- WHAT IS NEEDED:
Take the lines from the one containing "1200x630 pixels." through the end of the items, and rewrite them with "thumbs down" changed to "thumbs up" and nothing else altered. Leave the pictures out of your answer.

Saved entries
__________

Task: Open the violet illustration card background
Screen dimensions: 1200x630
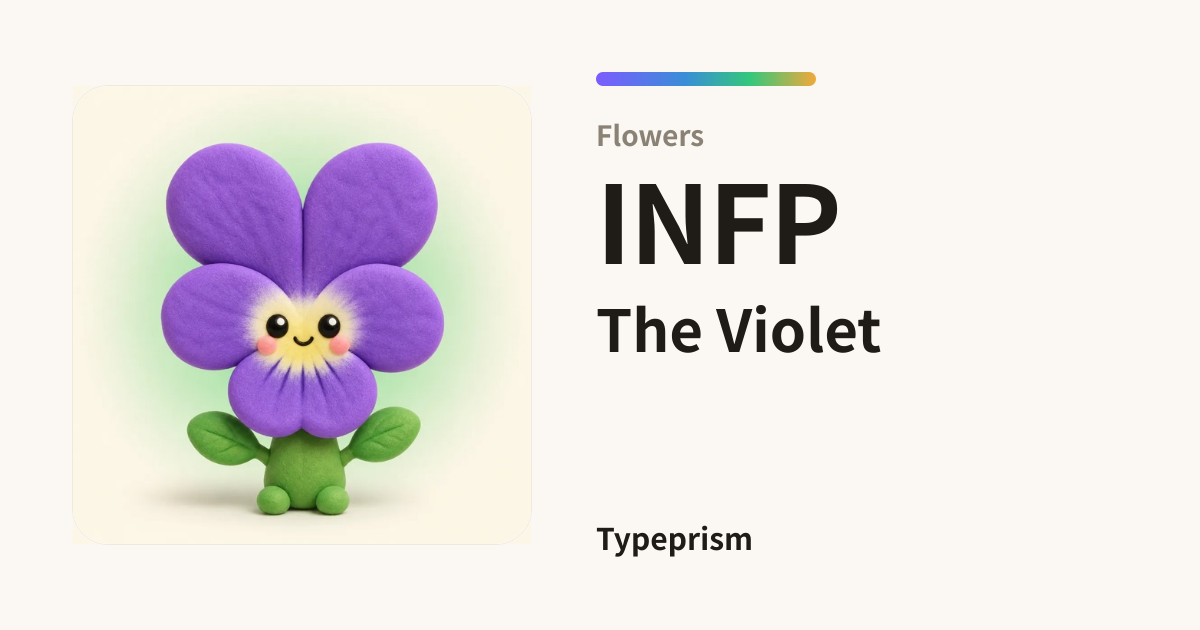Action: (x=302, y=315)
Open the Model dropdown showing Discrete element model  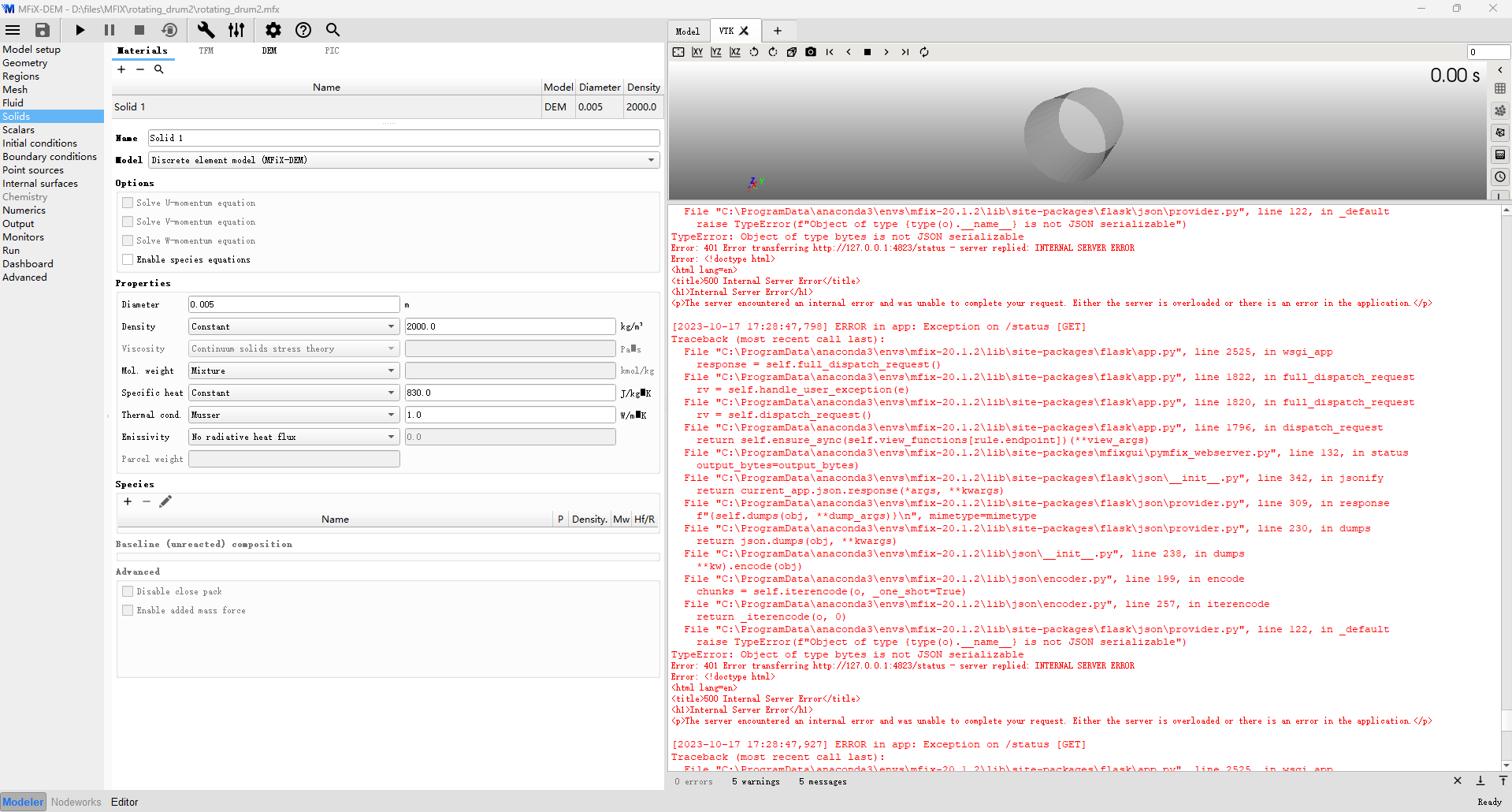coord(403,160)
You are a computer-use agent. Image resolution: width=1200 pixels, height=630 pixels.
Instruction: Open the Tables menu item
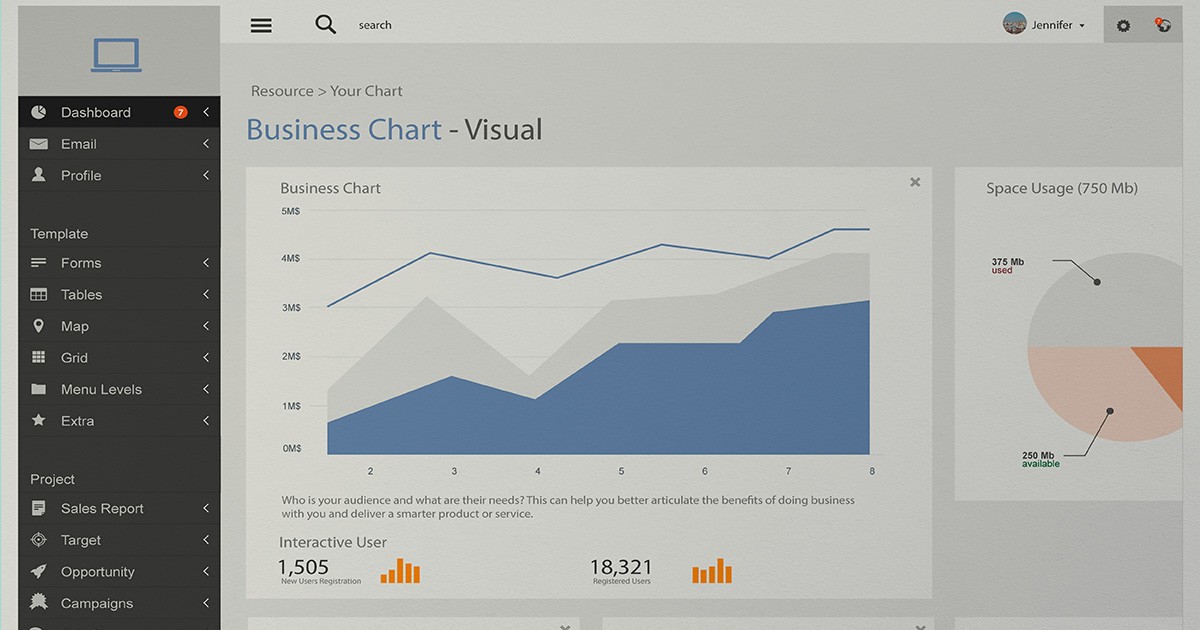click(81, 295)
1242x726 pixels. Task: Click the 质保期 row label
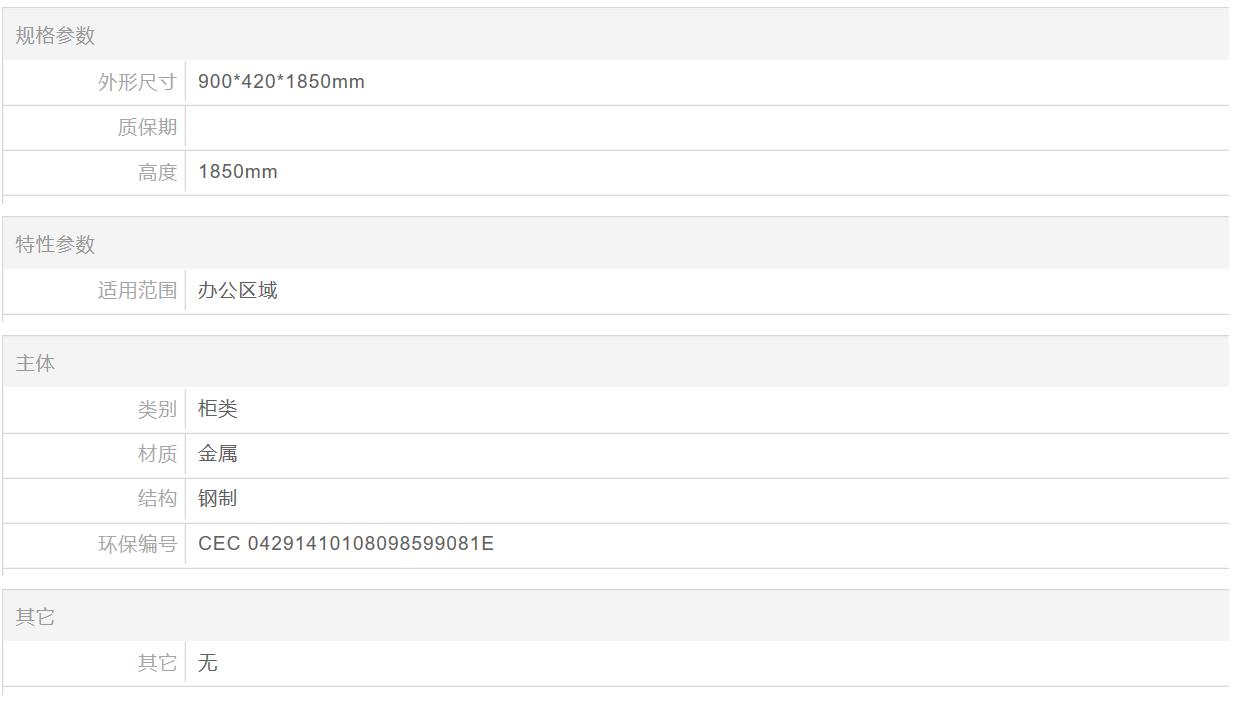pos(147,127)
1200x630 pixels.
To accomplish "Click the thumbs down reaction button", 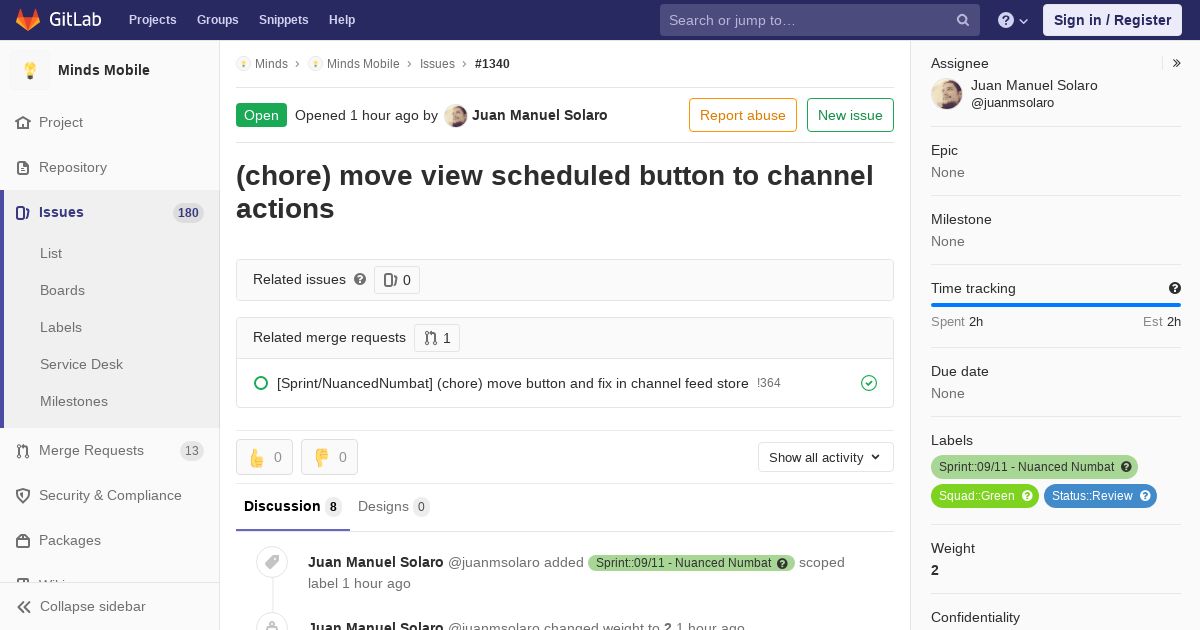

__________

- ANSWER TO THIS PROBLEM:
1200x630 pixels.
To accomplish "Click the thumbs up reaction button", 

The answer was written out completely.